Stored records
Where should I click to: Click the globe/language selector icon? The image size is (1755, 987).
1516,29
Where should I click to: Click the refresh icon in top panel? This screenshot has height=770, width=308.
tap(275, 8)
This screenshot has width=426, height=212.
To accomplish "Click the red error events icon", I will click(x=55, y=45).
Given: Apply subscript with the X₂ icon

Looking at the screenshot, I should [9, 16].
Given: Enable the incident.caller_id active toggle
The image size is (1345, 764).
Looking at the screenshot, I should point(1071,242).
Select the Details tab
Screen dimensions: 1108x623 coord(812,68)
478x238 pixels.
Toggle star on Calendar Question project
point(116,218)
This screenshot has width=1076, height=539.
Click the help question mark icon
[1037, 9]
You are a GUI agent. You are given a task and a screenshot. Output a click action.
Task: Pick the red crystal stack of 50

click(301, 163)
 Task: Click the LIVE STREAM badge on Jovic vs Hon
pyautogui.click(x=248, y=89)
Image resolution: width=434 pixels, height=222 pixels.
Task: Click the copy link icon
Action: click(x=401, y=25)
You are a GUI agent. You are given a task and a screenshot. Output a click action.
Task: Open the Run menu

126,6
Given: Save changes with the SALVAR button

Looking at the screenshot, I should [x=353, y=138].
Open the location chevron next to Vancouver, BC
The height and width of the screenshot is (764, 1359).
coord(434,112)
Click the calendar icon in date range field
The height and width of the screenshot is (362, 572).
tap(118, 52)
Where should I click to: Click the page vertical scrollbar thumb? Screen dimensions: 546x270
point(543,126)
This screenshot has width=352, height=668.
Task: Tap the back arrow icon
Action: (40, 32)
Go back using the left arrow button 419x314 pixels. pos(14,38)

● **Description of the task**
Repeat the records, every one of them, without any deviation.

● **Result of this exercise**
Where should I click to: Click the globe/language selector icon? The image size is (1755, 987).
1516,29
Where should I click to: Click the refresh icon in top panel? This screenshot has height=770, width=308.
tap(275, 8)
This screenshot has width=426, height=212.
To accomplish "Click the red error events icon", I will click(x=55, y=45).
Given: Apply subscript with the X₂ icon

Looking at the screenshot, I should [9, 16].
Given: Enable the incident.caller_id active toggle
The image size is (1345, 764).
Looking at the screenshot, I should point(1071,242).
Select the Details tab
Screen dimensions: 1108x623 coord(812,68)
478x238 pixels.
Toggle star on Calendar Question project
point(116,218)
This screenshot has width=1076, height=539.
Click the help question mark icon
[1037, 9]
You are a GUI agent. You are given a task and a screenshot. Output a click action.
Task: Pick the red crystal stack of 50

click(301, 163)
 Task: Click the LIVE STREAM badge on Jovic vs Hon
pyautogui.click(x=248, y=89)
Image resolution: width=434 pixels, height=222 pixels.
Task: Click the copy link icon
Action: click(x=401, y=25)
You are a GUI agent. You are given a task and a screenshot. Output a click action.
Task: Open the Run menu

126,6
Given: Save changes with the SALVAR button

Looking at the screenshot, I should [x=353, y=138].
Open the location chevron next to Vancouver, BC
The height and width of the screenshot is (764, 1359).
coord(434,112)
Click the calendar icon in date range field
The height and width of the screenshot is (362, 572).
tap(118, 52)
Where should I click to: Click the page vertical scrollbar thumb? Screen dimensions: 546x270
point(543,126)
This screenshot has width=352, height=668.
Task: Tap the back arrow icon
Action: (40, 32)
Go back using the left arrow button 419x314 pixels. pos(14,38)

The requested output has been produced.